# SS 04.07.20 - Rubinstein #2 "Ocean"



## realdealblues (Mar 3, 2010)

A continuation of the Saturday Symphonies Tradition:

Welcome to another weekend of symphonic listening!

For your listening pleasure this weekend:*

Anton Rubinstein (1829 - 1894)*

Symphony #2 in C major, Op. 42 "Ocean"

1. Allegro maestoso
2. Adagio non tanto
3. Allegro 
4. Adagio - Allegro con fuoco
---------------------

Post what recording you are going to listen to giving details of Orchestra / Conductor / Chorus / Soloists etc - Enjoy!


----------



## realdealblues (Mar 3, 2010)

I'm posting this one a bit early as I won't be around this weekend. Thanks to Mika for stepping in during my absence again last weekend.

This weekend we welcome Russian composer Anton Rubinstein with his Second Symphony. I think I've heard this once before but it's been a while so I'm looking forward to giving it another spin. I hope others can join in and give this one a listen. Also a Happy 4th of July to all my fellow US Talk Classical members, I hope you all have a safe weekend.

I'll be listening to this one:




Igor Golovchin/Russian State Symphony Orchestra


----------



## Alfacharger (Dec 6, 2013)

I'll be listening to the 7 movement monstrosity that Rubinstein completed. I once read that Beethoven's 5th, Raff's 3rd and Rubinstein's 2nd were the most popular symphonies programmed in the late 19th century.

This version has an 18 minute "storm" 2nd movement that seems to go nowhere!

The original 4 movement work was much better.


----------



## mbhaub (Dec 2, 2016)

Why not the seven movement version? In any event, I'll pass on this one. Rubinstein's concertos I like. But those symphonies are pretty thin gruel.


----------



## D Smith (Sep 13, 2014)

Sorry I'll have to pass on this one. I'll listen to Ives' Holiday Symphony instead.


----------



## Simplicissimus (Feb 3, 2020)

Very interesting! The only work by Rubinstein that I know is his Piano Concerto No. 4 in D Minor. Raymond Lewenthal recorded it in 1969 as part of his effort to revive some über-Romantic composers like Rubinstein and Alkan. This “Ocean” symphony promises to impart a Romantic mood... the vastness and indifference of Nature, that kind of thing I suppose. I’m going to wait for the right time this week to listen to it and be swept away on the ocean, like not while I’m grilling food out on the patio this Saturday, I might burn something. I will listen to Steven Gunzenhauser conducting the Slovak Philharmonic Orchestra in a 2001 recording for Naxos which my streaming service has in HD (regular CD quality).


----------



## mbhaub (Dec 2, 2016)

Direction 1:
In the thread on Rubinstein's "Ocean" symphony, which conductor and orchestra does the opening poster say he will listen to?
Direction 2:
Translate this sentence from the Rubinstein symphony thread into Spanish: "The original 4 movement work was much better."
Direction 3:
Please carry on the forum thread about Rubinstein's "Ocean" symphony from the point where it stops.

Data provided:
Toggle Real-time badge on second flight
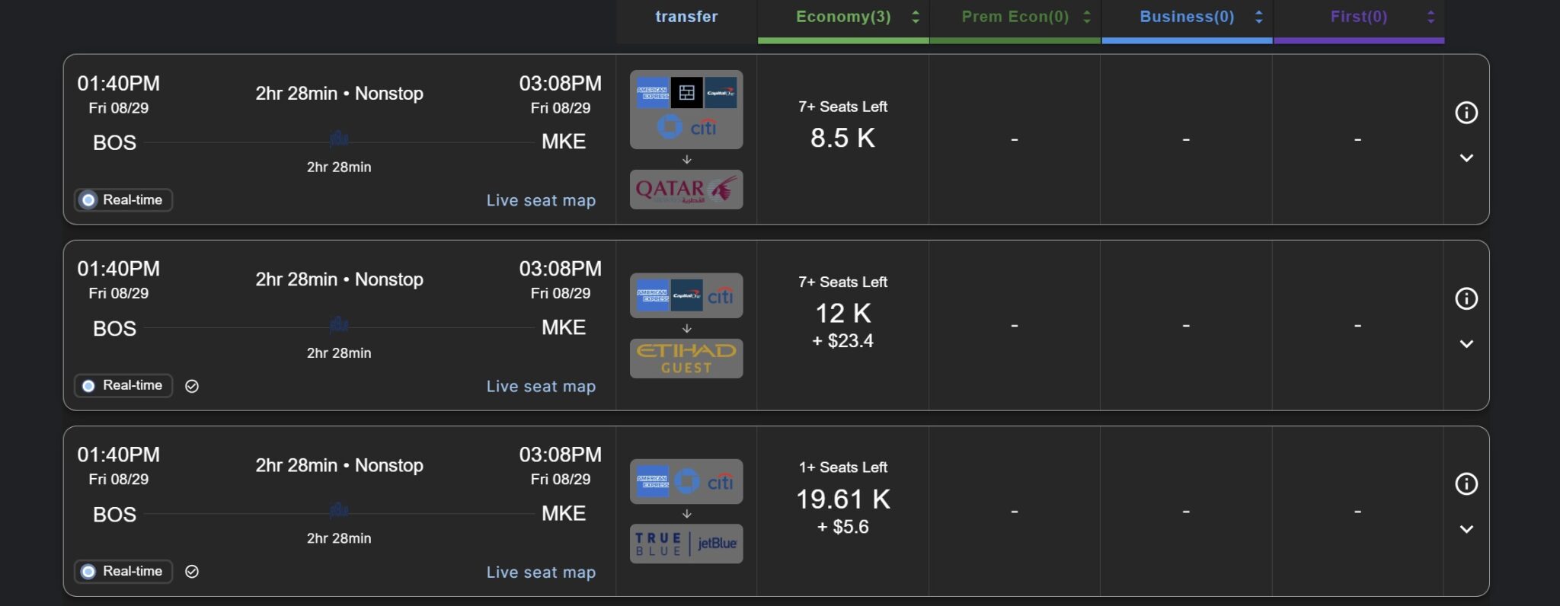coord(123,386)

Expected answer 1:
Igor Golovchin with the Russian State Symphony Orchestra.

Expected answer 2:
La obra original de 4 movimientos era mucho mejor.

Expected answer 3:
Alfacharger said:


> I'll be listening to the 7 movement monstrosity that Rubinstein completed. I once read that Beethoven's 5th, Raff's 3rd and Rubinstein's 2nd were the most popular symphonies programmed in the late 19th century.
> 
> This version has an 18 minute "storm" 2nd movement that seems to go nowhere!
> 
> The original 4 movement work was much better.


Hah! Great minds think alike. We even submitted at the same time: 13:40! Yes, that 2nd movement just has endless string arpeggios - goes nowhere like you say.


----------



## Radames (Feb 27, 2013)

The 7 movement version may rate as the most overlong symphony. Mussorgsky once described Rubinstein's Ocean Symphony as ''a puddle''.


----------



## Mika (Jul 24, 2009)

Alfacharger said:


> I'll be listening to the 7 movement monstrosity that Rubinstein completed. I once read that Beethoven's 5th, Raff's 3rd and Rubinstein's 2nd were the most popular symphonies programmed in the late 19th century.
> 
> This version has an 18 minute "storm" 2nd movement that seems to go nowhere!
> 
> The original 4 movement work was much better.


This one and spotify


----------



## Haydn man (Jan 25, 2014)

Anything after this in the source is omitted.